Spiritual Message for the Day – Inaction in Action and Action in Inaction by Sri Swami Krishnananda

 Baba Times Digest© | 5 December 2015 21.44 EST | New York Edition


Inaction in Action and Action in Inaction

Divine Life Society Publication: The Philosophy of The Bhagavadgita by Sri Swami Krishnananda

Yoga is the establishment of harmony in all the levels of being. There is nothing superior or inferior in this world. Everything that God has created has a value in its own level, or stage. And the level in which we are now is also equally valuable, and its value bas to be recognised by us; we cannot reject it as if it is not there. Our action, our conduct, our movement, our behaviour in the particular atmosphere in which we are placed has to be one of harmony with that atmosphere. When the harmony is established between ourselves and the environment outside, our actions cease to be actions, they become movements of Cosmic Power. Action, then, becomes non-action; one can see action in non-action and non-action in action. Our intelligence has to rise to that level where we should be able to recognise inaction in action and action in inaction. When our action is set in tune with the movements of things outside, action becomes non-action. It is as if we are doing nothing, because we are moving in harmony with the whole pattern of the environment outside, with which we are connected, and of which we are a part, organically. When we are in union with the laws of the universe, our actions are not our actions. They are laws operating in themselves in an impersonal manner.

But there are other actions which appear to be non-actions while they are really actions. For instance, people are often under the impression that when they can keep quiet, doing nothing, they are in an inactive state. There is no such thing as keeping quiet. And even when we keep quiet imagining that we are doing nothing, we are doing something, because the mind is acting, and mental action is real action—that is the source of bondage as well as freedom. But, when action is performed as a yajna, or sacrifice—then, all our efforts and movements become sacrifices of the self in the knowledge of this unity of ourselves with things; such action is sacrifice, and such action is no action.

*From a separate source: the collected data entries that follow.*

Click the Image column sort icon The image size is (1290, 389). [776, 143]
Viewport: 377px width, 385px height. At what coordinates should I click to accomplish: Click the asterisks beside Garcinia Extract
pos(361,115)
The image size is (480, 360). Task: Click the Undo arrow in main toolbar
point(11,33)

This is knowledge, wherein the individual that performs the action, the end toward which it is directed, the process of the action—all these appear to be one continuous movement of a single Reality, like the dashing of the waves in the ocean, one colliding with the other, the waves and the process of their collision and that which is connecting them together, all being one mass of water, and the very force of this water. The action is dedicated to the Absolute, and we ourselves as individuals, as the source of action, are a part of that Absolute, and the process of the offering of ourselves through the medium of action is also a working of the Absolute itself—Brahman. The aim or the objective of this action is also the Absolute. It is all a movement of the universal force of God-Being within itself as every movement of the waters in the ocean can be regarded as the single movement of the root of the ocean itself. This is the yajna described in the Fourth Chapter as compatible with action in this world. Knowledge-based action is karma yoga.

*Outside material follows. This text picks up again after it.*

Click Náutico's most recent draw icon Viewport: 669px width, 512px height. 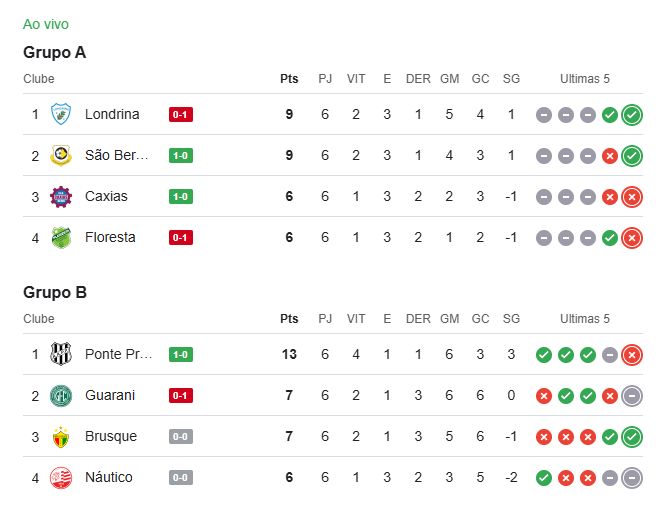(631, 477)
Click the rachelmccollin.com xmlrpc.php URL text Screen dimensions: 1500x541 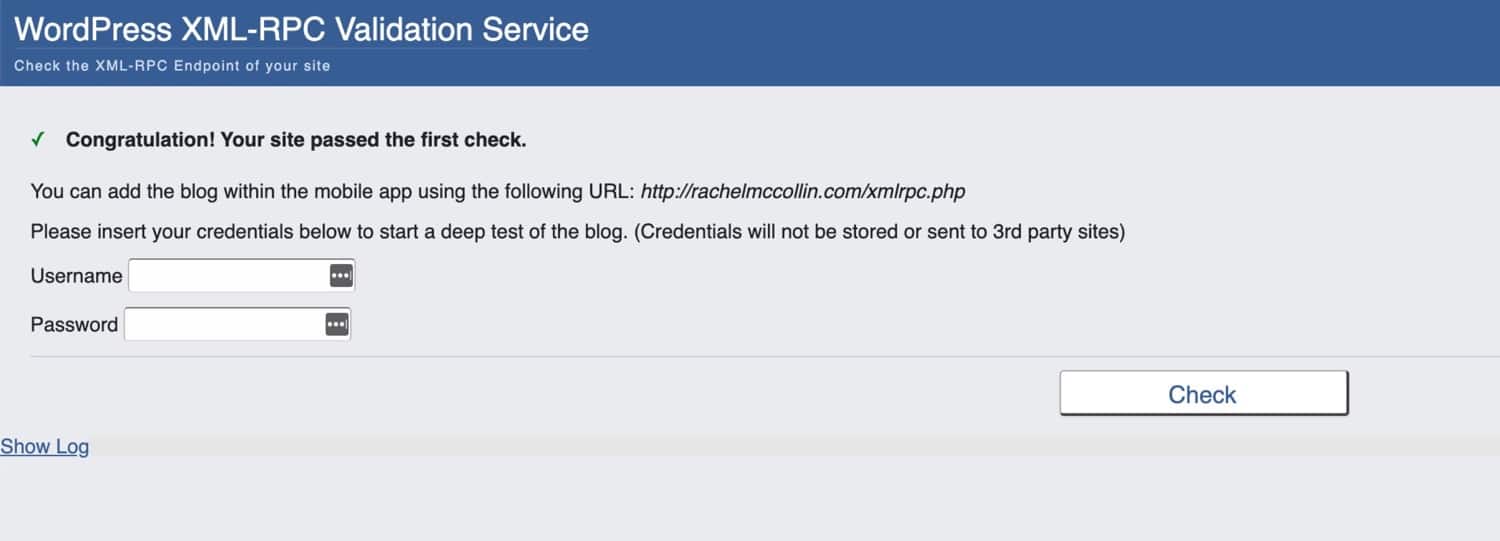pos(803,191)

It was told in the Second Chapter that knowledge is necessary and action has to be rooted in it. The imperative was declared there. And how actions are not our actions really was mentioned in the Third Chapter. Now, how this action can really be rooted in knowledge, how this performance has to become a practical day-to-day affair in our life, is explained in the Fourth Chapter. This particular section emphasises the necessity to behold a unity between activity and knowledge.

Often we make a distinction between the two, and no one can help making this distinction. We can never believe, ordinarily, that knowing is the same as acting. And so, under a misapprehension that the two are different, we take to a way of knowledge severing ourselves from action or activity altogether; or, otherwise, we go to the other extreme and plunge into activity without proper understanding or, knowledge. What we call activity is the movement of our being, it is not something outside us, as the rays of the Sun can be said to be the movement of the power and force of the Sun itself. Our efforts, our endeavours, our conduct and behaviour and action in this world are a spatio-temporal expression of our own being. When this spatio-temporality is cut off from the movement of our being, when we do not any more regard ourselves as helpless victims at the hands of this isolatedness in space and time, we, then, become a universal being participating in the purpose of the Cosmos. Then it is that we receive the Grace of God, for God is non-spatial and non-temporal. God’s actions are not individualised movements towards some ulterior purpose. Human beings as we are today in this condition, we will find it difficult to understand what all this means.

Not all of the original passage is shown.